_Saved data entries_
* * * *
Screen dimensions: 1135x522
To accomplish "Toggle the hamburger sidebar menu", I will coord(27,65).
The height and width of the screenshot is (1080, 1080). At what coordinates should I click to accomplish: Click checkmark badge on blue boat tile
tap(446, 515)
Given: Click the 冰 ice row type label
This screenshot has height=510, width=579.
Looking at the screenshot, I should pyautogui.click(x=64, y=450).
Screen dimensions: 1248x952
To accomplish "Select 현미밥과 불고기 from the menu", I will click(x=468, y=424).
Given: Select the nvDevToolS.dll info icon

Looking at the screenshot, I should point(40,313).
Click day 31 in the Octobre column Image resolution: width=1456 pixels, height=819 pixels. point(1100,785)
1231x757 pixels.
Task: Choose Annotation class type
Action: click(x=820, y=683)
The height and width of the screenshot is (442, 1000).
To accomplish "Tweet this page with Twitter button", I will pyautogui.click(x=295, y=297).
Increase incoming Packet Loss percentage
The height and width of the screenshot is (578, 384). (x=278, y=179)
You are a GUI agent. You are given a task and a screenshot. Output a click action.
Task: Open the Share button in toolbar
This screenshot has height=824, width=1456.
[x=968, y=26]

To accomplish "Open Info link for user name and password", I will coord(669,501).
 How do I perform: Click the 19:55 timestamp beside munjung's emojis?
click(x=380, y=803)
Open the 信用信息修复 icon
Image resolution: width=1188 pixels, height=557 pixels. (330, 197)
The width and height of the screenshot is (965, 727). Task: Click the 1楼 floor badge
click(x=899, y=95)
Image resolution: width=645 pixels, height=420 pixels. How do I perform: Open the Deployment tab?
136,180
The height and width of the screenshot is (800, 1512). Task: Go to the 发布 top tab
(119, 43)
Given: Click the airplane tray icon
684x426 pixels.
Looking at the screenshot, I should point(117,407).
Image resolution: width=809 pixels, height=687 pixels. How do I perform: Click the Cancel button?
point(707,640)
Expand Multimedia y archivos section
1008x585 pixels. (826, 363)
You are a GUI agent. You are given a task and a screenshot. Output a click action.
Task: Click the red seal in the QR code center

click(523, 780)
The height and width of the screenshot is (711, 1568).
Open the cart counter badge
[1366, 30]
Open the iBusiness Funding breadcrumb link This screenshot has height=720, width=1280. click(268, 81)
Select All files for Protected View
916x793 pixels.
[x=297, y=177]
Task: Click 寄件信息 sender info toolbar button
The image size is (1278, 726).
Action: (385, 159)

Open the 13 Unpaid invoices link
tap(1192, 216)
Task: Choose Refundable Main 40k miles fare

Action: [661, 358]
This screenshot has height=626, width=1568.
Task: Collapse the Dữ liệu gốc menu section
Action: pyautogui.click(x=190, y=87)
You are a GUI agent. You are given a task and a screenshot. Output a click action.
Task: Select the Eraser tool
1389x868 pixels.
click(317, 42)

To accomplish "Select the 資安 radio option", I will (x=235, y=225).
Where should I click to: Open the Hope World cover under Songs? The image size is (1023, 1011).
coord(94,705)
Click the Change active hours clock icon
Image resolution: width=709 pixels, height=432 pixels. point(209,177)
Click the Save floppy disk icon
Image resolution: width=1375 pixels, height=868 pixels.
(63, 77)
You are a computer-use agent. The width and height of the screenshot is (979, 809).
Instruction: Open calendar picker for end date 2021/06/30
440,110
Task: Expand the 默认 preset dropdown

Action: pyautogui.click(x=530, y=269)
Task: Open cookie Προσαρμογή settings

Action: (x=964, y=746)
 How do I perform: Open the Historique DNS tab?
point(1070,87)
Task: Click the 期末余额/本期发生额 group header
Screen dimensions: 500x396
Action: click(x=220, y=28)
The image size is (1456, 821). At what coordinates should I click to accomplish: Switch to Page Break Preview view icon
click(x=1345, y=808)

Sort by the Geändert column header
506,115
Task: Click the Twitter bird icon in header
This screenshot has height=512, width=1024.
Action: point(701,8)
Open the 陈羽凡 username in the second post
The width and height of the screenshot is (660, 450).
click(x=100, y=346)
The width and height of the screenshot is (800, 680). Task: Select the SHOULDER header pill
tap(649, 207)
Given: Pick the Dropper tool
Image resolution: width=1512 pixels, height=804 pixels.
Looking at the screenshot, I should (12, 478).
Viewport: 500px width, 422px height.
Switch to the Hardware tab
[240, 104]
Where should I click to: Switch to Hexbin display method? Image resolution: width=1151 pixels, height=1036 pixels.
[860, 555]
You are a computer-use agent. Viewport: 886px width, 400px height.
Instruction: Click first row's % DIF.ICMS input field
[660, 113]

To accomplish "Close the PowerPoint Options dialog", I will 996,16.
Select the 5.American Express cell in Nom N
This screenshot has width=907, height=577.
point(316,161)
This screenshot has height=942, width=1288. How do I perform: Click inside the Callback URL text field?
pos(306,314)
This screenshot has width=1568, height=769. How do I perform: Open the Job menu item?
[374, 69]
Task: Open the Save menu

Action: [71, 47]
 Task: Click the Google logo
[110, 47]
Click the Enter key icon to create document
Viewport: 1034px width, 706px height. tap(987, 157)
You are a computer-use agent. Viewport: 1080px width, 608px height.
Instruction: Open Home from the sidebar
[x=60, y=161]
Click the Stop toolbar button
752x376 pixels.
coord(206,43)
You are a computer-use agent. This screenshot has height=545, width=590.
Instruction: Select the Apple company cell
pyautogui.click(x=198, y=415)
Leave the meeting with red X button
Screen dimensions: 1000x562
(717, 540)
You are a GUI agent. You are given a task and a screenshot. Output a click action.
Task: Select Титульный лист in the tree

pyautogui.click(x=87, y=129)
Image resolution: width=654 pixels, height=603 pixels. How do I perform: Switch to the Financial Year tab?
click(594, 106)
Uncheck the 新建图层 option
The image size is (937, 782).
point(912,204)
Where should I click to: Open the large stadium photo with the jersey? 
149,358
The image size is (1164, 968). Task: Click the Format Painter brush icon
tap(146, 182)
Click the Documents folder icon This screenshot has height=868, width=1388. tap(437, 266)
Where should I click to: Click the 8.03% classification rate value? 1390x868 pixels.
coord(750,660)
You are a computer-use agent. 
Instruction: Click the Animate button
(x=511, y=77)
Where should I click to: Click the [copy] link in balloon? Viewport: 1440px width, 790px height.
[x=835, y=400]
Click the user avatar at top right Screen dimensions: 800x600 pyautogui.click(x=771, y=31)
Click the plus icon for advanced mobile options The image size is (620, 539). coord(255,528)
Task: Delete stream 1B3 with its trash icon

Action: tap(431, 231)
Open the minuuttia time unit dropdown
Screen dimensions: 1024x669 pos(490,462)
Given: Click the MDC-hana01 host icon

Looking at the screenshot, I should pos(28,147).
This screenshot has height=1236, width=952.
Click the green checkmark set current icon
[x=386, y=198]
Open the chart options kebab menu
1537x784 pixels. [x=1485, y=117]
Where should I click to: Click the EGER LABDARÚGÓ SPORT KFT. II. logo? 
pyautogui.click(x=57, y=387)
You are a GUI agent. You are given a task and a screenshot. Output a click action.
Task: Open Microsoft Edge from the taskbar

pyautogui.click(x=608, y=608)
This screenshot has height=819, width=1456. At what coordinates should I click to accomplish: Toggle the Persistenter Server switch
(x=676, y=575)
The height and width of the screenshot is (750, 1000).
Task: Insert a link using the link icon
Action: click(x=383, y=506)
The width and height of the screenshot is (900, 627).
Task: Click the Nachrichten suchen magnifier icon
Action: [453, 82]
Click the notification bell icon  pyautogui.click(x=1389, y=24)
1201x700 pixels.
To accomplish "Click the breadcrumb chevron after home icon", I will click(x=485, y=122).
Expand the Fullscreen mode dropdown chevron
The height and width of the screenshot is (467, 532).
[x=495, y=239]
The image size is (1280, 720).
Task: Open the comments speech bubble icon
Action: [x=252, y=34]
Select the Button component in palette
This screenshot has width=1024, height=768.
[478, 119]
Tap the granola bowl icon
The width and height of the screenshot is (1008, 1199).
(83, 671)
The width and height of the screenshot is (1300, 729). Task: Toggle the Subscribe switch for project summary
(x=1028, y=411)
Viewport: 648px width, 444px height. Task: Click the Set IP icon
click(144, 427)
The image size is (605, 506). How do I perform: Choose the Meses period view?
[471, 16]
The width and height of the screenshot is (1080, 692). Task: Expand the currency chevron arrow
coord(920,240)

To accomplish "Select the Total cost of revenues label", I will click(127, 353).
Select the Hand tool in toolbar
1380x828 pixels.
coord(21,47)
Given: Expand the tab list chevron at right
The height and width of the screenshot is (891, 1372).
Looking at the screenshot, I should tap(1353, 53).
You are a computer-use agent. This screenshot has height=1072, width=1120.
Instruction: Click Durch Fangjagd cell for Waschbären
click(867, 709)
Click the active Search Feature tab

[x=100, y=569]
* * * *
_Task requirements_
Output the stretch from the line containing "The height and width of the screenshot is (442, 1000)." through the line containing "The height and width of the screenshot is (578, 384)." as a JSON list of strings, one per line, leaving out blank lines.

_Response to the exercise_
[
  "The height and width of the screenshot is (442, 1000).",
  "To accomplish \"Tweet this page with Twitter button\", I will pyautogui.click(x=295, y=297).",
  "Increase incoming Packet Loss percentage",
  "The height and width of the screenshot is (578, 384). (x=278, y=179)"
]